The aim to build ships in Australia is a good one, but it must be backed up with the demand that they be at least as well made as those made in other places and they must be cheaper. Price is very important because wars have to be paid for. Featherbedding some preferred workers because they vote in preferred electorates is a sure way to lose a war. The nation that runs out of money first loses. This means being efficient in manufacturing is vital. The defence complex, at times, resembles an oversized bureaucracy and lacks the dynamism of enterprise. This is a huge problem to correct but it must be corrected.

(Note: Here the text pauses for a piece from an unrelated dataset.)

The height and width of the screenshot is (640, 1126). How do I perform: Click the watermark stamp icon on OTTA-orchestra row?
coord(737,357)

A major part of the new plan is to build a General Purpose Frigate. Readers will know my preference to just buy more Hobart Class AWDs. Navantia offered to build us more of those for $2 billion each. They are behind the times on stealth but have 48 Vertical Launch System cells and 200 crew. This is a major factor. The US is buying more Arleigh Burke Destroyers for USD 2.2 billion so about AUD 2.8 billion. The Burke class has 96 VLS cells and a crew of 280. The Hobart class has an advantage of being easier to crew for a smaller country like Australia. These numbers give us something of a baseline. The Burke class is expected to last for some decades yet. The Americans can’t see the point in replacing it as the costs are unlikely to give them any great improvement. I can imagine them updating it to reduce the radar signature.

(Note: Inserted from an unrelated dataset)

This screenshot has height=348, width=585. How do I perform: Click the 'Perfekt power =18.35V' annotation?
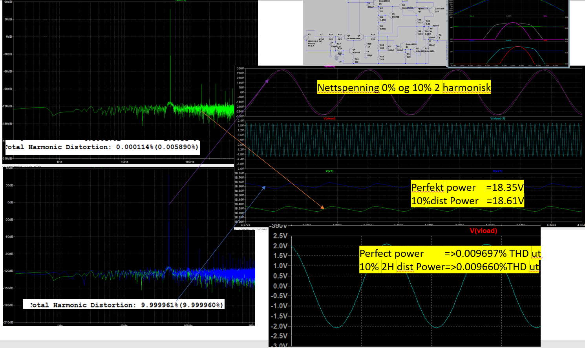tap(467, 187)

Brawling in a diplomatic manner in the South China Sea goes back to about 2008. This is when we got our 10-year warning that a war was coming. In 2010, China became the world’s biggest energy consumer. At the time, 80 per cent of China’s oil came via the South China Sea. The motivation to dominate that water ws obvious enough, as is the CCP’s current effort to make deals with Malaysia. They want unrestricted passage between China and the Persian Gulf. It is essential for them to being able to operate at any level above Stone Age. The perceived wisdom today is that having a large number of smaller ships is better than having a smaller number of large ships. Into this space is the proposal for a General Purpose Frigate.

The nominees for this are the ThyssenKrupp Marine Systems’ Meko A-200 frigate, the Mogami 30FFM Japanese multi-mission stealth frigate, the South Korean Daegu class FFX Batch II and III, or Navantia’s ALFA3000 re-badged at the Tasman Class Corvette. The Meko A-200 has been around for a while and originally looked like an old-style warship all block shapes and exposed with hard angles everywhere. This has been updated so it has a cleaner less reflective shape to reduce radar return. Price is said to be 2 billion Euros. It has 32 VLS cells and 16 Exocet anti-ship missiles. Crew is 120. The South Korean FFX carries 16 VLS cells and 8 anti ship missiles fired from two quad launchers. It too has a crew of 120. Navantia’s Tasman Class too has 16 VLS cells and 2 quad launchers making it equal with the South Korean ship. The crew is a little smaller at 90. Japan’s 30FFM is a proven ship much like the German and Korean options but is going from block 2 to block 3 configuration at present. It has 32 VLS cells and block 2 had one quad anti-ship missile launcher armament wise placing it behind the Meko A-200 but better than the other two ships. Crew is 120 and Mitsubishi has been building them for AUD 900 million. It is a half-priced ship compared to others.

Which ship to choose? My own belief is that we are in that desperate pre-war state where everything must be done with urgency. Delays, fumbling, and messing around cannot be accepted. Being fast is essential which means clearing bureaucracy out of the way and never fearing the falls is what must be done. As far as submarines went, my belief when Attack was sent back to France and Aukus announced was that we had to build more Collins boats to fill the gap between our old boats and the nukes arriving. This is a similar situation, the question between the Hobart AWD that we have, the German Meko and Japanese 30FFM is who can start cutting steel first?

My own sense of urgency is to do a lot rapidly and not let the uniformed bureaucracy stall the decision-making process. It is far better to make a bad decision than no decision. Should we end up making ships too fast and cheap that we can’t buy them all that is a better problem to have than not having warships when a war arrives.